### PROVIDED DATA
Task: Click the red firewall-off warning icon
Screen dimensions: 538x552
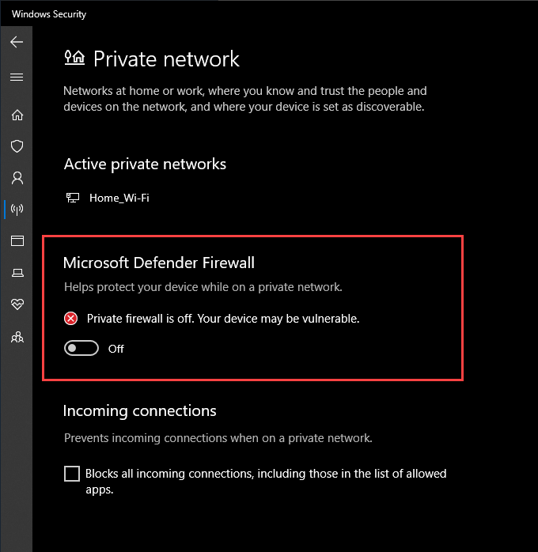Action: point(71,319)
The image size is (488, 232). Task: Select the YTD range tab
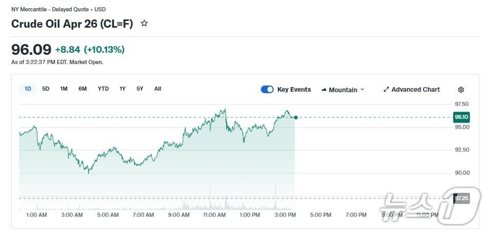(x=103, y=89)
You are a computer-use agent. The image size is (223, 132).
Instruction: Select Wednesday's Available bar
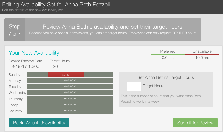point(70,92)
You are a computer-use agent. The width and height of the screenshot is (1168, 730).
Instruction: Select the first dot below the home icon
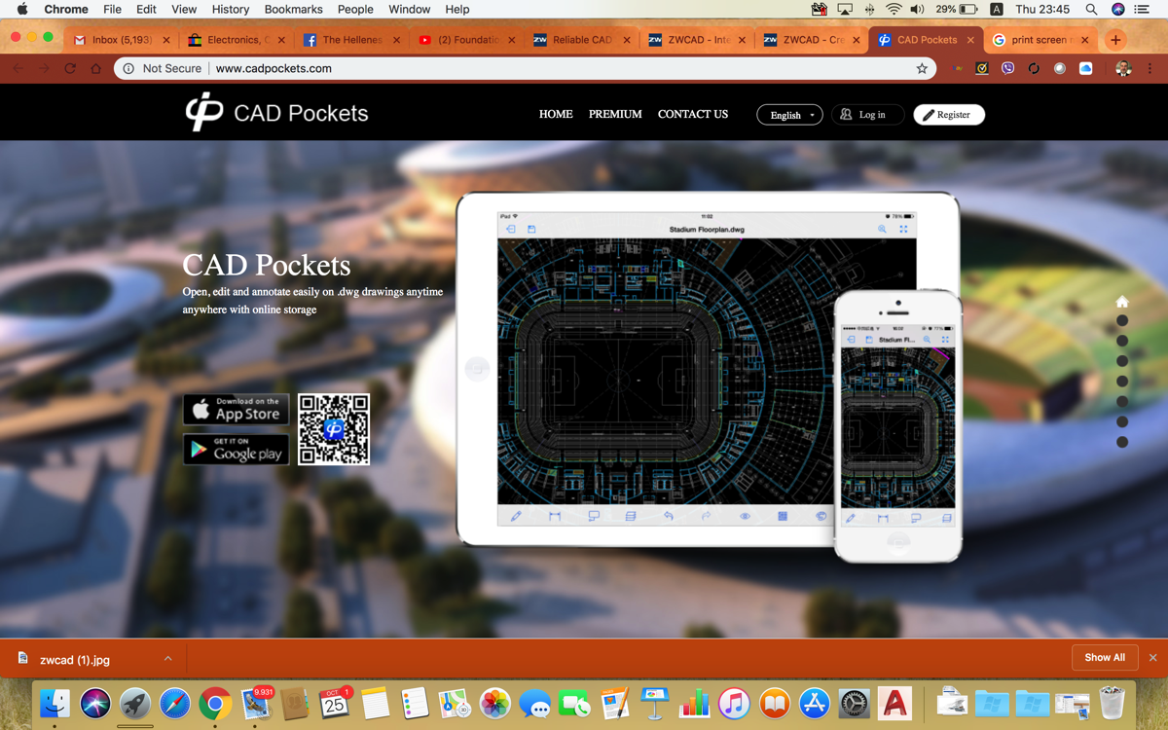(x=1122, y=320)
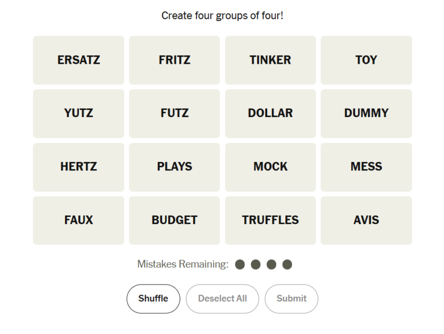444x334 pixels.
Task: Select the PLAYS tile
Action: 174,166
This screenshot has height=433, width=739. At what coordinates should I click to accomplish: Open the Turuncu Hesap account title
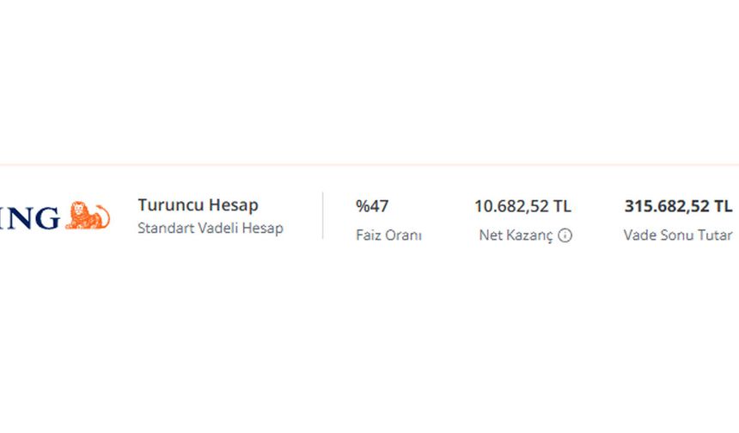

### PROMPT
Return each line of the material in which the string "computer" can be found.

### YOUR RESPONSE
You are a computer-use agent. The image size is (223, 132).
You are a computer-use agent. The width and height of the screenshot is (1168, 730).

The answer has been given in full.